Nintendo expects 29% less profit after Animal Crossing boom – Nikkei Asia

TOKYO — Nintendo is forecasting a 29% drop in net profit for the year ending March 2022 as the pandemic-fueled gaming boom eases, with its popular Switch gaming console expected to face a slowdown in sales.

The Kyoto-based gaming company announced on Thursday that it anticipates annual net profit to decline to 340 billion yen ($3.1 billion) compared with a year earlier, which saw unprecedented demand for gaming early on in the COVID-19 pandemic and helped Nintendo log a record net profit of 480 billion yen.

Nintendo does not expect to score record profits for a second straight year as hardware and software sales decline.

Annual revenue is expected to fall 9% to 1.6 trillion yen this fiscal year and operating profit to slide 22% to 500 billion yen.

Nintendo is aiming to sell 25.5 million units of its Switch hardware, including its handheld Switch Lite device, which is 11.5% less than a year earlier.

Blockbuster sales from its global hit title Animal Crossing: New Horizons, which has sold over 32 million copies since its release in March 2020, also set the bar high for this year. Nintendo expects total software sales to decline 18% to 190 million copies this fiscal year, .

At an online earnings conference, Nintendo President Shuntaro Furukawa said: “The explosive success of Animal Crossing last year led to unprecedented demand for our hardware.”

“We have had to take that temporary impact into account for our outlook this year.”

Many analysts had predicted Nintendo would announce lower profits for fiscal 2021, but still expected rosier figures.

According to data from Quick FactSet, the analysts’ consensus for annual net profit was 414 billion yen and 575 billion yen for operating profit.

Hideki Yasuda, a senior analyst at Ace Research Institute, said Nintendo’s guidance seemed conservative since Nintendo plans to release major software titles, including the latest game from the Pokemon series.

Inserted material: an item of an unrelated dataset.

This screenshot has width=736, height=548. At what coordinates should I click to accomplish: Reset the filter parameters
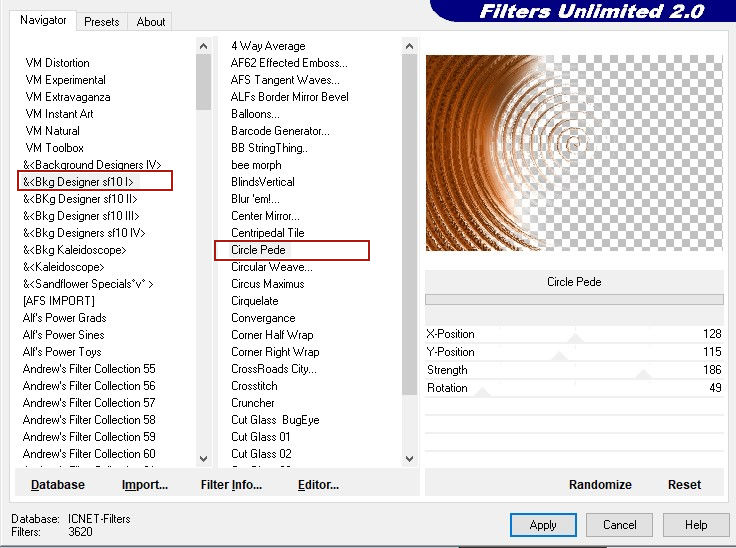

“Current demand for the Switch console is still strong and I believe there is potential to sell more this year,” he said.

Furukawa said the company will strive to better sales targets but said the global chip crunch has caused supply uncertainties.

“Demand for the Switch has continued to exceed expectations this year, but the global chip shortage means we are not in a position to produce all the products we want,” he said. “We are making every effort to produce as much as possible, but there is more uncertainty surrounding our production plan than in previous years.”

Nintendo’s forecast assumes it will be able to procure all the parts and materials needed for manufacturing. Furukawa said Nintendo will take appropriate measures if the situation changes.

Last week Sony also announced that it expects annual profits to drop as customers emerge from pandemic-induced isolation.

Chief Financial Officer Hiroki Totoki said Sony has been unable to “keep up with strong demand for the PlayStation 5 hardware” because of “continued constraints in chip supplies.”

Meanwhile, Nintendo reported record profits for the year up to March. Net profit jumped 86% to 480 billion yen, the highest ever for the company, while revenue rose 34% to 1.76 trillion yen. Operating profit climbed 82% to 641 billion yen.

The company did well out of people stuck at home during the pandemic, selling over 28 million units of its Switch hardware, a 37% jump year on year. Total sales for the Switch console, released in 2017, have reached over 84 million units.

A subscription gaming service, Nintendo Switch Online, also gained popularity and had accumulated 26 million members by September. Revenue from digital downloads also helped boost profit margins. Digital sales increased 69% to 344 billion yen and accounted for over 40% of Nintendo’s overall software sales for the fiscal year.